**Supplied records**
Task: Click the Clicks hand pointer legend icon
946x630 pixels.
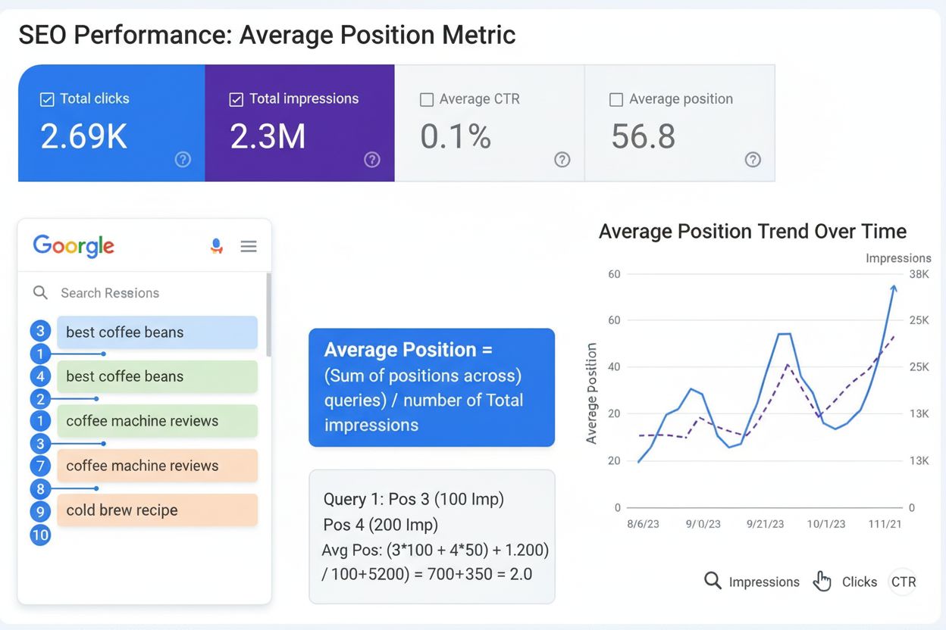Action: (822, 581)
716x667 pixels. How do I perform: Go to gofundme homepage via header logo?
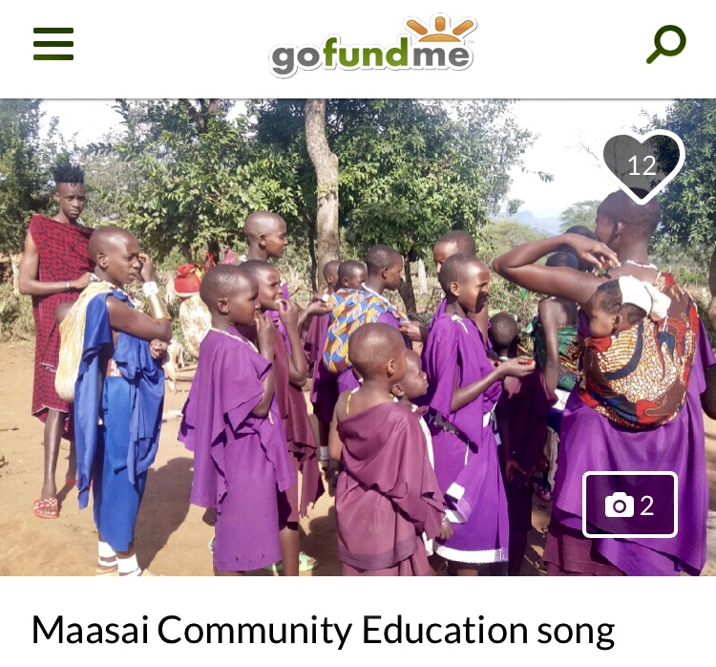[x=372, y=45]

**Aim of the exercise**
Take the lines from the one that contains "716x667 pixels. How" down to the last line of the listing above, both included, and set them down exactly, leaving out pictures.

**Task solution**
716x667 pixels. How do I perform: Go to gofundme homepage via header logo?
[x=372, y=45]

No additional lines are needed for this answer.